--- START DATA SUPPLIED ---

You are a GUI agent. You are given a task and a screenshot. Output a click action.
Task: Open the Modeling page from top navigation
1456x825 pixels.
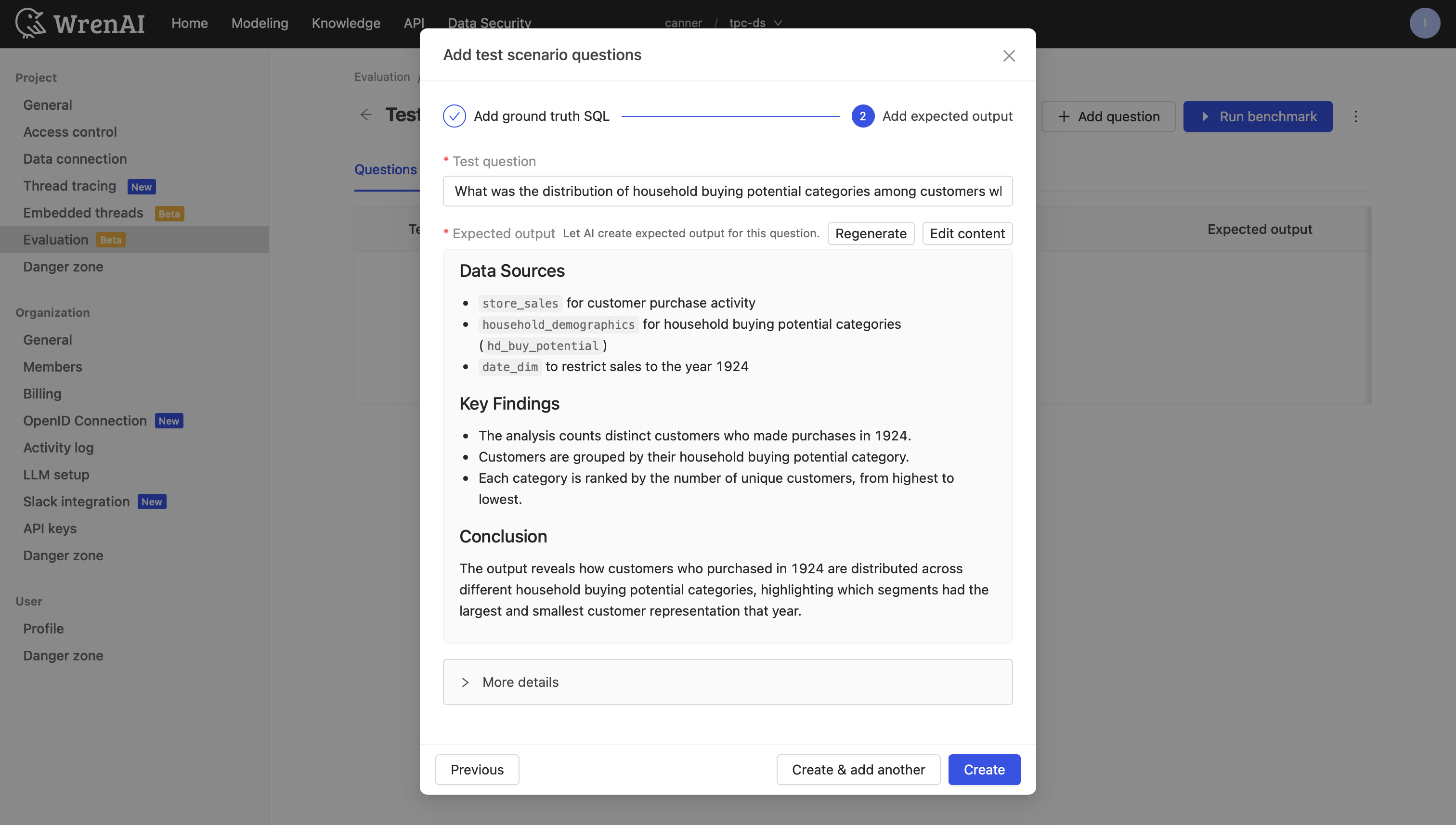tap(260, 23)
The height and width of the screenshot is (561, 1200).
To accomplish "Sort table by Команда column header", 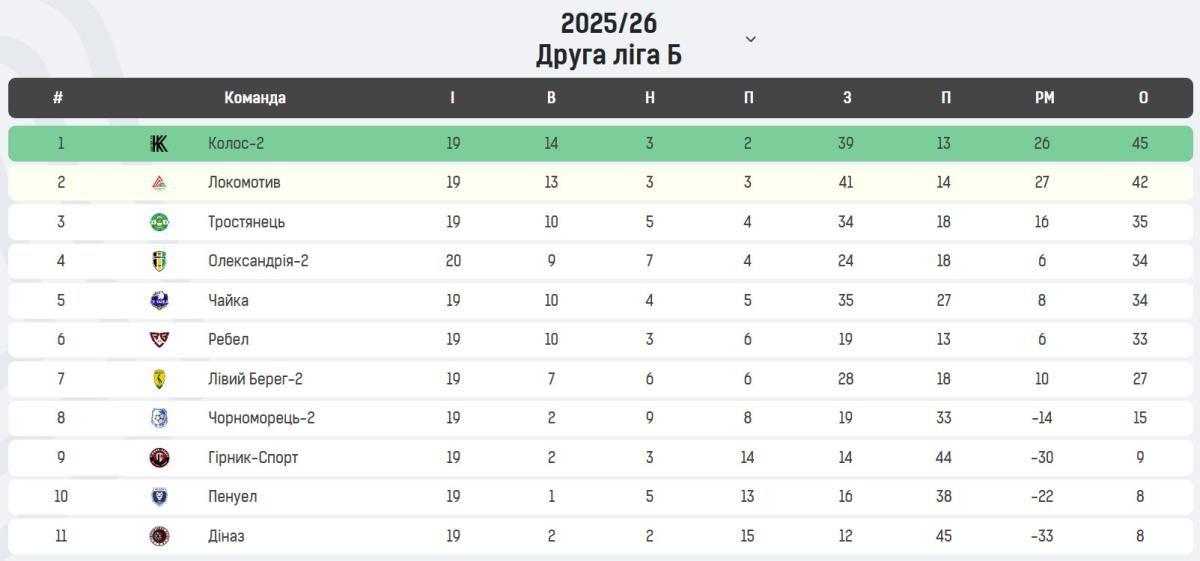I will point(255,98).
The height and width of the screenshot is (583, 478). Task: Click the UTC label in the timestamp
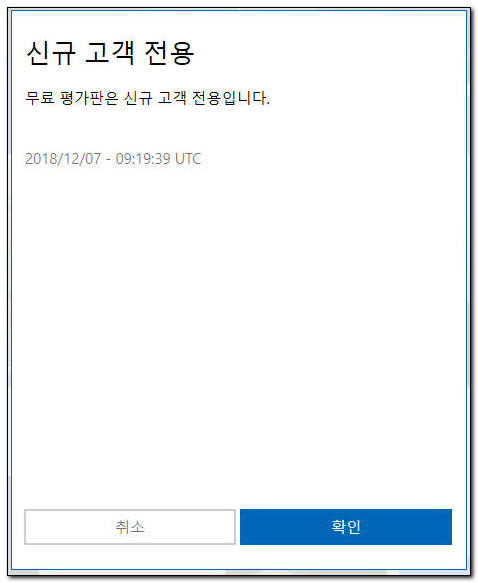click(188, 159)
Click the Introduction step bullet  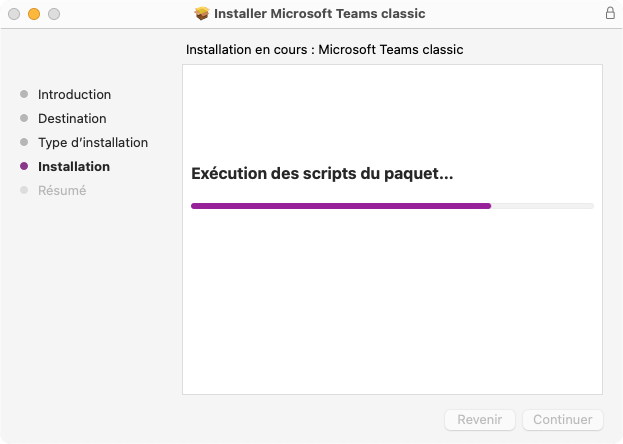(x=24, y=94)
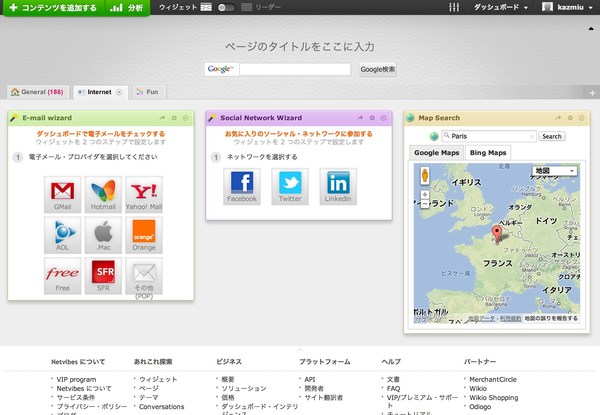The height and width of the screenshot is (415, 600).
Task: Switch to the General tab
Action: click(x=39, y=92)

--- END DATA SUPPLIED ---
--- START DATA SUPPLIED ---

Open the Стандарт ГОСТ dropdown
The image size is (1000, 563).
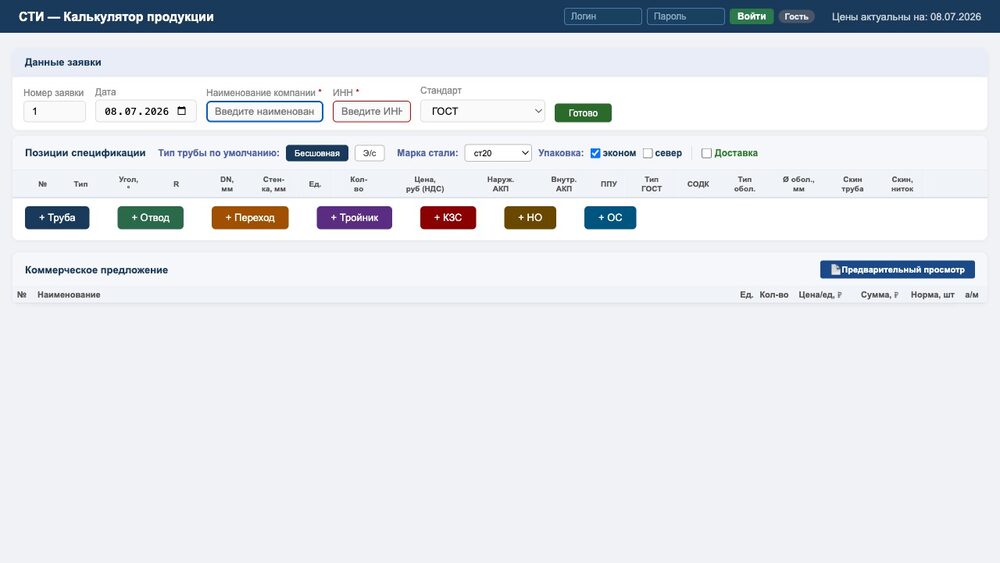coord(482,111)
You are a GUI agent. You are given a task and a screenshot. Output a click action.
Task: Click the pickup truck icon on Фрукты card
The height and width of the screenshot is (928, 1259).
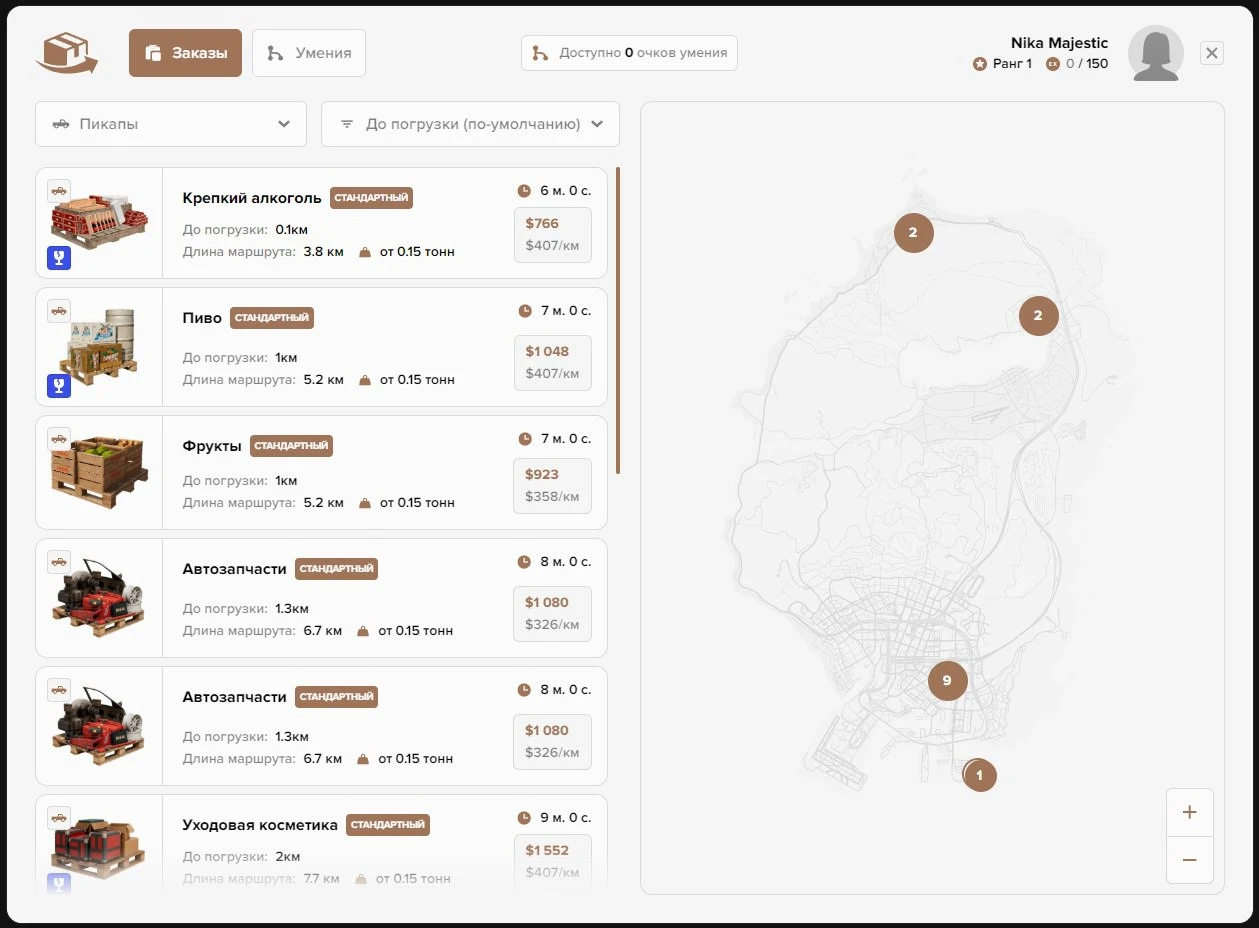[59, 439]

--- END DATA SUPPLIED ---

- **WHAT IS BEING ASKED**
List every line in the records above that contains the word "Open", matching case exactly.

- **RESPONSE**
Task: Open the Modeling page from top navigation
Open the Стандарт ГОСТ dropdown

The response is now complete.